The Data Protection Act requires that health and social care organisations only share the minimum amount of information they need to understand what is happening and how to improve services.

 

The NHS may release information to approved researchers and some third party organisations, where this is allowed, under the strict rules in place to protect individual’s privacy. The NHS and social care organisations are required to use information in line with the law, national guidance and best practice and will never identify a particular person in any published reports.

 

Individual Choice

The NHS has committed to provide the right for individuals to prevent confidential information from being shared or used for any purpose other than supporting the provision of direct care, except in special circumstances. If an individual does not want information to be shared outside their GP practice, this can be added to their medical record. This will prevent their confidential information being used other than where necessary by law, (for example, if there is a public health emergency).

It will also be possible to restrict the use of information held by other places where care is provided, such as hospitals and community services. Again, this can be achieved through the individual’s GP.

It is important to note that this is different to sharing decisions made, for example in relation to sharing medical record information in support of treatment.

The choice not to share information for indirect care purposes will not affect the care provided.

Specific uses of data - commissioning

There are a range of functions in the commissioning role that leads to a variety of uses of information about individuals. These different purposes will lead to the need to identify these purposes and uses in relevant privacy notices. An overview is given below.

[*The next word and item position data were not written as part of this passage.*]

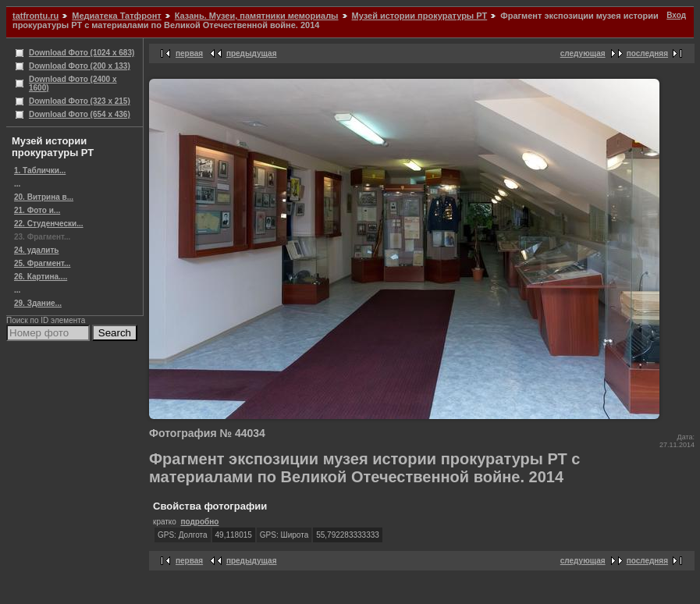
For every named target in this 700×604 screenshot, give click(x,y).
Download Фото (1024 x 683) (81, 52)
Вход (676, 15)
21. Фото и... (37, 210)
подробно (199, 521)
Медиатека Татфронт (116, 16)
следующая (583, 53)
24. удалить (36, 250)
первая (189, 53)
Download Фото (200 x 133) (80, 66)
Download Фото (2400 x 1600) (73, 83)
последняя (647, 53)
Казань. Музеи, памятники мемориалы (257, 16)
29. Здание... (37, 303)
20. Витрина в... (44, 197)
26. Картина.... (41, 276)
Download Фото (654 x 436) (80, 114)
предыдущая (251, 53)
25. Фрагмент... (42, 263)
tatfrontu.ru (35, 16)
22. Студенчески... (48, 223)
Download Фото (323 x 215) (80, 101)
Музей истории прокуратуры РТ (420, 16)
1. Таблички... (40, 170)
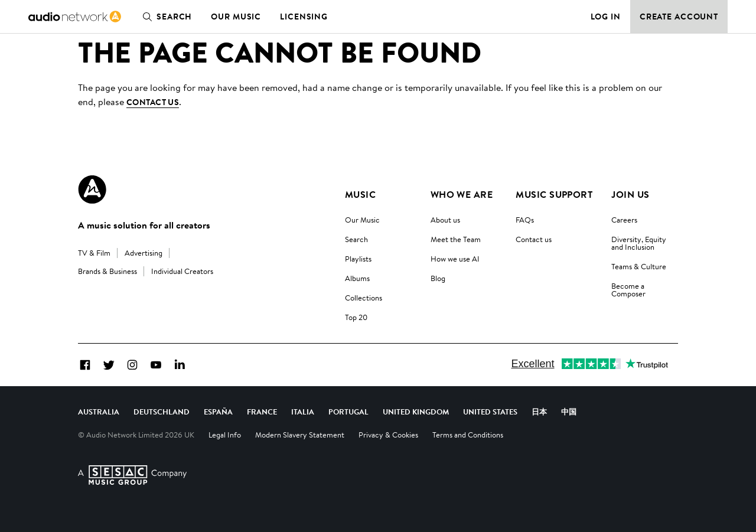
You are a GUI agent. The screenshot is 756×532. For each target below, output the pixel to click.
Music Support (554, 194)
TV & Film (94, 253)
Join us (630, 194)
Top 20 (356, 317)
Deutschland (161, 412)
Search (165, 17)
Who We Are (462, 194)
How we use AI (455, 259)
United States (490, 412)
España (218, 412)
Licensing (304, 17)
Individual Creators (182, 271)
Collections (363, 298)
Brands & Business (107, 271)
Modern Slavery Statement (299, 435)
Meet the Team (455, 239)
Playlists (358, 259)
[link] (74, 17)
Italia (302, 412)
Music (360, 194)
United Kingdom (416, 412)
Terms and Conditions (468, 435)
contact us (152, 102)
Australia (99, 412)
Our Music (236, 17)
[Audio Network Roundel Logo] (92, 190)
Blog (438, 278)
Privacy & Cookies (388, 435)
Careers (624, 220)
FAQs (524, 220)
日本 (539, 412)
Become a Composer (628, 289)
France (262, 412)
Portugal (348, 412)
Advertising (144, 253)
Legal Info (224, 435)
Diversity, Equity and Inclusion (638, 243)
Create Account (679, 17)
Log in (605, 17)
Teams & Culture (638, 266)
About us (445, 220)
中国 (569, 412)
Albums (357, 278)
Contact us (533, 239)
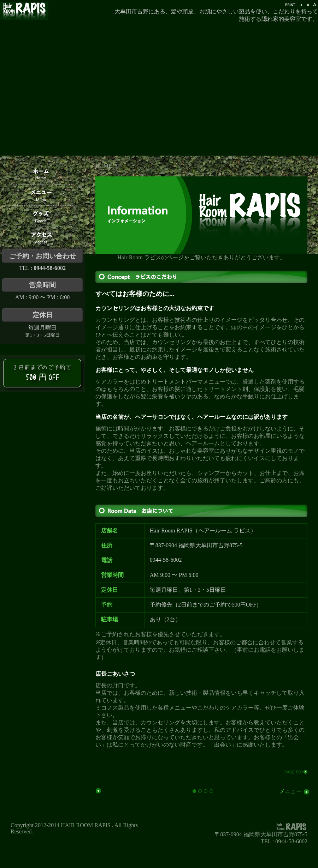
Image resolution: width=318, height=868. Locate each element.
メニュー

For commissioning services that pertain to direct care or commissioned as individual packages of care (this includes Specialist Commissioning, Prisons, Military, Long Term Conditions and Requests for Individual Funding) – the NHS already has a set process for fair processing notices, generic patient leaflet and standard wording for the consent form.

For commissioning purposes there is a need to explain to patients how their data will be used to support health care management and administration, and how they can object (dissent). To support this, there is the need to cover each of the scenarios where use of person level data occurs, namely

  • Financial purposes - to ensure that that providers are billing appropriately for the care received and that they to the correct commissioner, such as if someone is on holiday and needs emergency treatment.
  • determining risk profiles of the registered population to identify patients that would benefit from proactive intervention.
  • Case management - where the NHS will offer intervention and patients should then not only consent to be included, but also allow their data to be shared across health and social care or multiple partners. Thus for integrated care there is the need for a standard for fair processing notices, individual patient information about the integrated care programme, what happens to their data if they agree or disagree.
  • specific types of commissioning on an individual person basis, where consent to commission and use of the data are the norm.

[1] The Caldicott Review 2013 defined indirect care as ‘activities that contribute to the overall provision of services to a population as a whole or a group of patients with a particular condition, but which fall outside the scope of direct care. It covers health services management, preventative medicine, and medical research. Examples of activities would be risk prediction and stratification, service evaluation, needs assessment, financial audit.’